España no está asistiendo a las reuniones del G-20 “por derecho propio” sino por cesión de otras potencias. La silla de España en la cumbre anterior se  la debemos a Sarkozy, que cedió una de sus posiciones al gobierno español. Mucho se especuló entonces con el precio que España tendría que pagar por esa silla. Lo que sí quedó claro entonces y ahora es que la intermediación de las grandes potencias no sale gratis. Te apoyan o no pero siempre a cambio de algo.
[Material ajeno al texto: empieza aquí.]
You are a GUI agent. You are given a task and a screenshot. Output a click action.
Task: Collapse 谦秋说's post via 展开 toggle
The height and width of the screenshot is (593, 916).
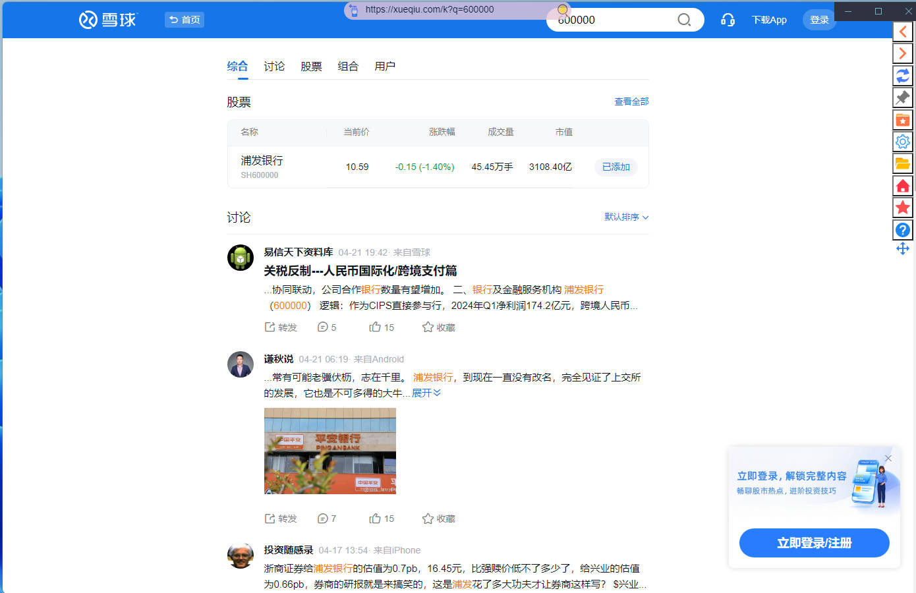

Zapatero intenta presentarse como el “Obama español” pero lo que no nos dice es a cambio de qué Estados Unidos puede actuar como anfitrión de España en el G-20. Aunque quizás la respuesta la de, sin quererlo, el propio ministro de Exteriores, Moratinos, cuando dice que España “Somos un de los países que más contribuyen en Afganistán”.
 
Una cosa es exigir el lugar que a España le corresponde en las relaciones internacionales y otra muy distinta plegarse a las exigencias del “imperio” para poder estar en la cabeza donde se toman las decisiones a escala mundial. Y ahí es donde el está el autentico problema. En el G-conviven las posiciones de las grandes potencias, EEUU y la UE a la cabeza, con los países emergentes del Tercer mundo. ¿Pero con quién está dispuesto a aliarse Zapatero? ¿Con los países emergentes para formar un amplio frente nacional o con las grandes potencias que tratan de imponer un orden mundial de a cuerdo a sus intereses?
 
Zapatero y su gobierno han de saber que la importancia de acudir al G-20 viene determinada no tanto por “estar” sino por al lado de a quién se está. Alinearse con las grandes potencias, lo que hicieron en la última cumbre, es alinearse por una salida a la crisis  favorable a poner los recursos del país en manos de la banca y los grupos monopolistas. Será capaz el gobierno de elegir el camino de apoyarse en la inmensa mayoría de las empresas que crean riqueza y empleo, de los autónomos y de las familias o persistirá en  someterse a la política de Botín?